• _WHAT THE EXERCISE ASKS_
Each line of the listing below containing the word "will" should be returned.
---
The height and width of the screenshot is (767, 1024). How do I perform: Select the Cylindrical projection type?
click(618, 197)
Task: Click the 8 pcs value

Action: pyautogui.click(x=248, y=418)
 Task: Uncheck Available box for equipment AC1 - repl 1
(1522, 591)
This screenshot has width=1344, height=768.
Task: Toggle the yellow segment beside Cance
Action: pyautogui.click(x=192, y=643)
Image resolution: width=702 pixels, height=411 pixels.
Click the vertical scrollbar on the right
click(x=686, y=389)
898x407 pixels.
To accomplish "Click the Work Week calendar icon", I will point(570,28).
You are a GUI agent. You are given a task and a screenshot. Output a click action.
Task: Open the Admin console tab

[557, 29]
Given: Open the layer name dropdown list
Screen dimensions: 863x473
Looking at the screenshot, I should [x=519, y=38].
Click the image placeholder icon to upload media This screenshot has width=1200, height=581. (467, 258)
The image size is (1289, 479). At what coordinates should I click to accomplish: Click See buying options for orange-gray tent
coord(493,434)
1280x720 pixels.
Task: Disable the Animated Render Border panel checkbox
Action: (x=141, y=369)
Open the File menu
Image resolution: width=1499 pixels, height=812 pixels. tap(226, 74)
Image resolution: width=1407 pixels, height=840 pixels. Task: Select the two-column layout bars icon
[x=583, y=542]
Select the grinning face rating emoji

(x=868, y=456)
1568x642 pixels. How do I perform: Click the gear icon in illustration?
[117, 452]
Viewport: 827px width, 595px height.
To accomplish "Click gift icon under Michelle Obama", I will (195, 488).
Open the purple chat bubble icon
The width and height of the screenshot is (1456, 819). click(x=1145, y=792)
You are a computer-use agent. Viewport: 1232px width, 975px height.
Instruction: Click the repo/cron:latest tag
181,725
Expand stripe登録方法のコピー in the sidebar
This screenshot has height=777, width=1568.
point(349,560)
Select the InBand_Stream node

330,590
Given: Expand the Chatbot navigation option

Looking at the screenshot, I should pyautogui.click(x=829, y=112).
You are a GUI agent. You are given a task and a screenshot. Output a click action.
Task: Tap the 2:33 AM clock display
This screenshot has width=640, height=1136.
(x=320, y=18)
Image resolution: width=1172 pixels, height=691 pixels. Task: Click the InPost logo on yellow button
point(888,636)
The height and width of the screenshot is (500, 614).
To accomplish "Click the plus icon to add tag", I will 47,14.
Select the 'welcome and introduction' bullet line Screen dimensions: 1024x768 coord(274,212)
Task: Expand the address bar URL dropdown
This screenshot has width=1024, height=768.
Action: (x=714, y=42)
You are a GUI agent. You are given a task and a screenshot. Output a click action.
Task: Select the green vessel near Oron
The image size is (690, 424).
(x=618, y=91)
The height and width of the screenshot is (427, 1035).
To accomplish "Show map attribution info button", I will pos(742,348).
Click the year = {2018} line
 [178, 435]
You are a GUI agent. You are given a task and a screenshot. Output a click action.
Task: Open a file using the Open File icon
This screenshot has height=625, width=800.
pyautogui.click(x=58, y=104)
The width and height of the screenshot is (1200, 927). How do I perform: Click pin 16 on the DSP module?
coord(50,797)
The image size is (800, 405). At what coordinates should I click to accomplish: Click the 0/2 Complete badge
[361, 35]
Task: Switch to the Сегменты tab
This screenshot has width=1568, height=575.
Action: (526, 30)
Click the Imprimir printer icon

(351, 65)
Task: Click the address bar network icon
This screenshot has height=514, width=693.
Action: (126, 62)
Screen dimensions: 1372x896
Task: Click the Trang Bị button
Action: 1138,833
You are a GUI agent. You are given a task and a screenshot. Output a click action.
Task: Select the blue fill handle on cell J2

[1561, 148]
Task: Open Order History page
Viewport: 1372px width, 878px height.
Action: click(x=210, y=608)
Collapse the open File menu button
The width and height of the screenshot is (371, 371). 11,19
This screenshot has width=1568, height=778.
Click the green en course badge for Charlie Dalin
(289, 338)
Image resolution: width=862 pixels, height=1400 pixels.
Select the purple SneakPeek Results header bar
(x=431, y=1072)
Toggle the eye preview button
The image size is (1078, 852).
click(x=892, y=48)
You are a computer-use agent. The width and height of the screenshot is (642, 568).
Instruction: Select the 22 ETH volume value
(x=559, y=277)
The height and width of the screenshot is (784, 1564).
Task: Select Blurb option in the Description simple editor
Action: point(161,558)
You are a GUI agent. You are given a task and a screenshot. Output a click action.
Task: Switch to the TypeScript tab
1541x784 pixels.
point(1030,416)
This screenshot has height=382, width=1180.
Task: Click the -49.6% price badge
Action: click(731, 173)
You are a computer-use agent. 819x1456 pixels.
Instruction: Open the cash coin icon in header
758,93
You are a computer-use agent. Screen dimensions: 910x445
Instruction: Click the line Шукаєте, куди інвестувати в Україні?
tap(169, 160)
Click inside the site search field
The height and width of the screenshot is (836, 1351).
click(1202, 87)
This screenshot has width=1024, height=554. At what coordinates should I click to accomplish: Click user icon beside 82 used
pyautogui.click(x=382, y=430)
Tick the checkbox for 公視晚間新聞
---
• _WRITTEN REPLY_
To accomplish "Click the Work Week calendar icon", I will point(570,28).
To accomplish "Click gift icon under Michelle Obama", I will (195, 488).
To accomplish "Click the plus icon to add tag", I will 47,14.
To accomplish "Show map attribution info button", I will pos(742,348).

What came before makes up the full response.